Human RightsNorth America

Racial, class segregation dominant in US public schools

A new report on US education has underlined persisting racial and class segregation in American public schools despite the country’s vast and still growing multiracial population.

With white students now accounting for merely over half of all students in US public schools, down from four-fifths in 1970, yet whites are consistently concentrated in schools with other whites, while the largest minority groups in the country, African-American and Latino students, remain isolated in classrooms, The New York Times reports, quoting a Wednesday report by the Civil Rights Project at the University of California, Los Angeles.

The segregation, according to the report, is not limited to race, since African Americans and Latinos are twice as likely as white or Asian students to attend schools with predominantly poor children.

Nationwide, the report states, 43 percent of Latinos and 38 percent of African-Americans attend schools where fewer than 10 percent of their classmates are white.

The report has further found that segregation of Latino students is most predominant in the three largest American states of California, New York and Texas. Additionally, it adds, that the most segregated cities for African-Americans are Atlanta, Chicago, Detroit, Houston, Philadelphia and Washington DC.

“Extreme segregation is becoming more common,” said the report’s author Gary Orfield, who is also the co-director of the Civil Rights Project.

Orfield emphasized that schools with generally minority and poor students were most likely to lack adequate educational resources, more assertive parent groups and experienced teachers.
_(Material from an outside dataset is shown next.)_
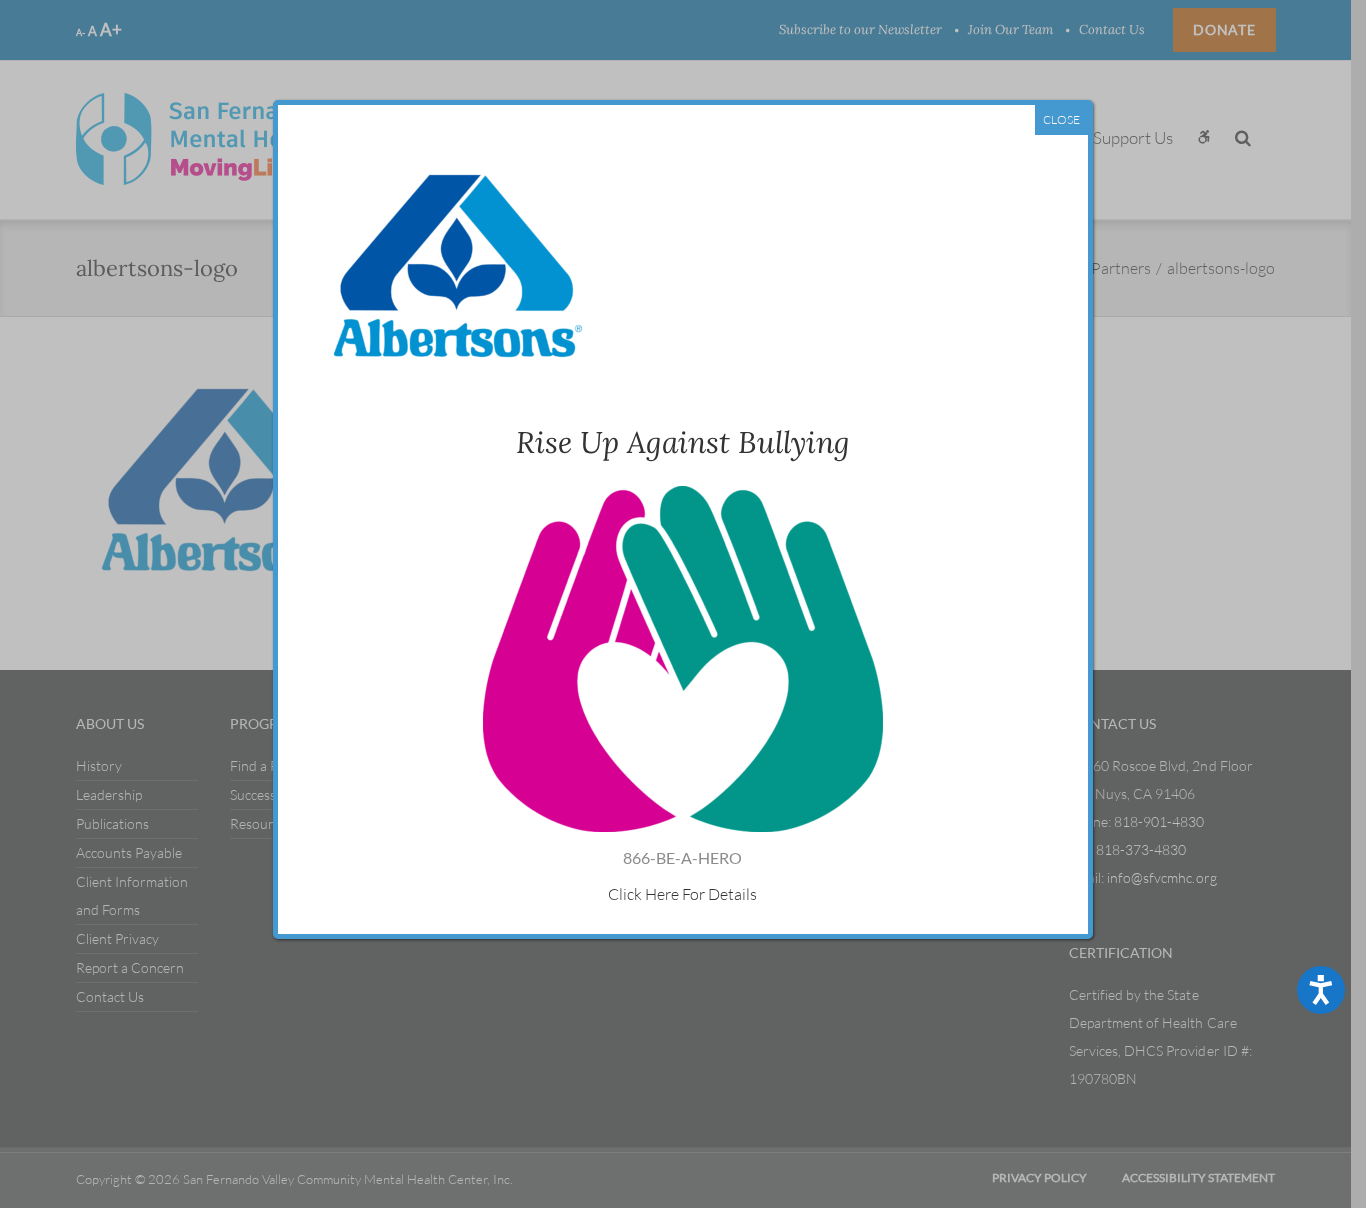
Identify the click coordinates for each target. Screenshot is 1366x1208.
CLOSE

The problem of segregated schools in the US lingers over various discussions on the future of education across the country. Numerous education advocates insist that national policies on how school teachers should be evaluated may further advance segregation in American public schools.

Teacher evaluations that are based on student test scores, for instance, could have unintended consequences, said Rucker C. Johnson, an associate professor of public policy at the University of California, Berkeley.

Thus, teachers would typically be reluctant to accept assignments in high-poverty, high-minority communities, he said. “And you’re going to be at risk of being blamed for not increasing test scores as quickly as might be experienced in a suburban, more affluent area,” Johnson noted.

The report’s authors also censured the Obama administration for its failure to pursue integration policies, arguing that its support of charter schools was helping to create “the most segregated sector of schools for black students.”